ADS-B and PiAware

Written by John Miller

I have run some form of an RTL-SDR based ADS-B receiver every since I first learned it was possible back in college. The idea of using a cheap ($10-20) USB radio to pick up aircraft transponder signals, and then use some open source software to decode and visualize it was beyond cool. A few years ago flightware came out with a program called "PiAware" where if you used their software (a combination of raspbian and dump1090 plus some of their own customizations) you could feed your data into their system to help augment their data, and in the process you got a free premium account.

I never used this because 1) I wasn't interested in a premium account, and 2) I ran my own customized version of dump1090 and didn't want to lose out on my sweet added features. Additionally, even though I know that the software can be run on any linux system, I had always felt that the Raspberry Pi was under-powered and not stable enough to run like this for an extended period of time. About a week ago, I decided to revisit the matter, mostly because of the premium account.

I've been doing a lot of testing with my company's real time & big data spatial processing tool, GeoEvent Server and I was under the impression that the premium account would give me an API key to access their feed. Turns out I was wrong, that has to be paid for separately regardless, but I decided to follow through with setting up PiAware anyway. I have an Raspberry Pi B 3 floating around doing nothing in particular, and I figured it should be beefy enough to handle the task at hand.

(picture of setup here)

My setup is simple but works well, it has been running for just a few days now. My number one question, as it always is with deployed RPis, is how well the SD card will hold up. I'm using a 32GB SanDisk Class 1 card, but you never know. My antenna is the official FlightAware branded ADS-B antenna, a dark green plastic tube about 2ft long with an N-connector on the bottom. I have it mounted on top of a tripod standing up in the attic. 20ft of low-loss coax connect it to the receiver - first to a band pass filter that kicks out FM and all the other RF noise, then to the FlightAware Pro radio itself - this is a standard RTL-SDR with a tuner and amplifier somehow "tuned" to 1090MHz. There is a "Pro Plus" version of this receiver now that has the band pass filter integrated, and I would very much like to see how it compares. The last piece is the Pi itself, the only other thing connected to it is a CanaKit 2.5amp PSU - it's hanging off the network via WiFi, also a test.
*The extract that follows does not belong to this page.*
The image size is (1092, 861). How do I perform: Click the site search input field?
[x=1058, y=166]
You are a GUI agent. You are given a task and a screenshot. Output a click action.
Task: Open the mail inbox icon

Performance has been good, the software barely taxes the resources of the machine, and it hasn't had any issues holding up to the network. Their updated version of dump1090 has a number of features that I had added to my own, so I have no qualms with using it now. It also still has the always-updated JSON endpoint with aircraft information which can be readily ingested into GeoEvent Server - more on that later!

Despite being mounted in an attic, surrounded by trees, the coverage is quite good. I find that 7am-1pm tends to be the busiest time.